Logits, Softmax, and the Two Ends of Every Model


Series: Practical PyTorch · I (Phase I) — Part 5 of 9

In Part 4 you ran a real pretrained model end to end. It worked — but a lot of it probably felt like a magic incantation. You resized an image just so, called some normalize thing, the model spat out a long row of numbers, and somewhere in there a label appeared. That’s fine for one model. The problem is that every model wants its input prepared a little differently and hands its output back in a slightly different shape, so “copy the example and pray” doesn’t scale.

This post takes that incantation apart. By the end you’ll understand the two ends of any model — what you have to do to the input before it goes in, and what to do with the raw output that comes out — well enough to run something you’ve never seen before.

Open the companion notebook in Colab

The input side: models are picky eaters

A model doesn’t accept a JPEG, a sentence, or an audio clip. It accepts tensors of a specific shape, scale, and type — and nothing else. The gap between “the thing a human has” (a photo) and “the thing a model eats” (a particular tensor) is bridged by preprocessing, and it’s the part beginners most often get subtly wrong.

For an image classifier, preprocessing usually does three things:

  • Resize / crop to the exact dimensions the model was trained on — very often 224×224 pixels. Feed it a different size and you’ll either get an error or quietly worse predictions.
  • Convert to a tensor, which also rescales pixel values from the usual 0–255 range down to 0.0–1.0.
  • Normalize each color channel by subtracting a mean and dividing by a standard deviation. The model learned on data scaled this way, so it expects to be fed data scaled the same way.

Here’s the single most important thing to internalize: the correct preprocessing is a property of the model, not of you. The mean and standard deviation above aren’t universal constants — they’re the specific numbers this model was trained with. A different model may want different ones. Guessing is how you get a model that runs without error and returns confident nonsense.

The good news is that well-packaged models ship their own preprocessing, so you rarely type those numbers by hand. In torchvision, the weights object hands you a ready-made transform:

from torchvision.models import resnet50, ResNet50_Weights

weights = ResNet50_Weights.DEFAULT      # a specific set of trained numbers
model = resnet50(weights=weights)

preprocess = weights.transforms()       # the exact preprocessing this model wants
tensor = preprocess(img)                # img is a PIL image; tensor is ready to feed
print(tensor.shape)                     # torch.Size([3, 224, 224]) — channels, height, width

Notice we never wrote 224 or any normalization numbers ourselves. We asked the model what it wanted and got back the right pipeline. That’s the pattern to reach for first.

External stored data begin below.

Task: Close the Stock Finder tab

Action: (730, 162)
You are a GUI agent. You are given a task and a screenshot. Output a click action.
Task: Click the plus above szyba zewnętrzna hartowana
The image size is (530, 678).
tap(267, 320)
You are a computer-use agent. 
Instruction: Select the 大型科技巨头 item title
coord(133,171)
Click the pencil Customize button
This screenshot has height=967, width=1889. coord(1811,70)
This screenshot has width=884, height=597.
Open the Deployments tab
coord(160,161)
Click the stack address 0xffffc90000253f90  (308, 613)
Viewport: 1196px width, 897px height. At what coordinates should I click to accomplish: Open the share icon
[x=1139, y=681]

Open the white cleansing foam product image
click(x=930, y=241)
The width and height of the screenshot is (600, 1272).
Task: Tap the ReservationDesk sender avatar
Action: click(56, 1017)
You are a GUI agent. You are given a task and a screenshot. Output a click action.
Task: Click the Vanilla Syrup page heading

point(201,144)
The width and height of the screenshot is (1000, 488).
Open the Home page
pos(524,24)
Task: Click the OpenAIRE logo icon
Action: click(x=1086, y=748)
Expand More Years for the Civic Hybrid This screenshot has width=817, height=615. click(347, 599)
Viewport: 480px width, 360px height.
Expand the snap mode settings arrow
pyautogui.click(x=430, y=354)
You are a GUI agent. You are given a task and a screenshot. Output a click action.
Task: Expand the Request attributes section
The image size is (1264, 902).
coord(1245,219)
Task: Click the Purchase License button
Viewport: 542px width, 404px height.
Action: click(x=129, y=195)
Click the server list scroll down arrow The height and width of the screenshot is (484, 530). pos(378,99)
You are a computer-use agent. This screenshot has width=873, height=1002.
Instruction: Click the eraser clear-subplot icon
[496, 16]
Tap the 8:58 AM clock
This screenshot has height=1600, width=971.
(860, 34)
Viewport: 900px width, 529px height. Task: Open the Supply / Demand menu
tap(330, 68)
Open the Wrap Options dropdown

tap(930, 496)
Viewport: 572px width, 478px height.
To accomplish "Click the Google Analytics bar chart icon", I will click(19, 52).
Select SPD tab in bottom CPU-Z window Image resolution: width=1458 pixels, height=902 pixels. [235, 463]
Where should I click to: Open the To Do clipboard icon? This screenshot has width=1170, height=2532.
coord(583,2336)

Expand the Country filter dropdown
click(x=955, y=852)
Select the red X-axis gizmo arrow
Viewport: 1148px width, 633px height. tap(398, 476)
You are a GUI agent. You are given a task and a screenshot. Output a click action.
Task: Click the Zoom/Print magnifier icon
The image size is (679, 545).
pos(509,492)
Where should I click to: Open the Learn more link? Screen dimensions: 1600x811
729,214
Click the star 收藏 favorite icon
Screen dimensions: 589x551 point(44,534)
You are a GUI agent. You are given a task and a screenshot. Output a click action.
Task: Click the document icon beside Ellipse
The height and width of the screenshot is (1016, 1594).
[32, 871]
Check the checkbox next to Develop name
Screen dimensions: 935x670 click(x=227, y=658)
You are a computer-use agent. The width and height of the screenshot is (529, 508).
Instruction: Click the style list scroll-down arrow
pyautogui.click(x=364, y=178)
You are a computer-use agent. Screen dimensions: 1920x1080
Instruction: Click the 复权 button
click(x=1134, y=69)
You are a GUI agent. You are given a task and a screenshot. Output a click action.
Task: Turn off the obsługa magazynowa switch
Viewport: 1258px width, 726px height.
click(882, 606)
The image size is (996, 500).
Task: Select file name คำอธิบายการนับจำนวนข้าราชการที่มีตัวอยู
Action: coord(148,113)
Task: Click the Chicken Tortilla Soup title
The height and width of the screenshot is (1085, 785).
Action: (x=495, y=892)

The batch dimension, and why unsqueeze(0)

There’s one more shape gotcha. That tensor is [3, 224, 224] — three color channels, 224 high, 224 wide. But models are built to process many inputs at once for efficiency, so they expect an extra dimension out front telling them how many images are in this call. That leading dimension is the batch dimension.

We have one image, so the batch size is one — but we still have to say so. unsqueeze(0) inserts a new dimension of size 1 at position 0:

batch = tensor.unsqueeze(0)
print(batch.shape)   # torch.Size([1, 224, 224]) → torch.Size([1, 3, 224, 224])

Read it as “a batch of 1 image.” If you forget this step you’ll get a shape-mismatch error that looks scary and means something boring: the model wanted a batch and you handed it a lone image. The fix is almost always one unsqueeze(0).

The output side: the model talks in raw scores

Feed the batch in and the model gives you back numbers — but probably not the numbers you expected:

out = model(batch)
print(out.shape)    # torch.Size([1, 1000])
print(out[0][:5])   # tensor([-1.20,  0.83, -0.41,  2.97, ...])

One thousand numbers (this model knows 1000 ImageNet categories), and they’re all over the place — some negative, none of them looking like a tidy percentage. These raw scores are called logits. A logit is the model’s unnormalized confidence for each class: higher means “more likely,” but the values don’t sum to anything meaningful and you can’t read them as probabilities. Logits are the native language of the output layer; turning them into something human is your job, and it’s two short steps.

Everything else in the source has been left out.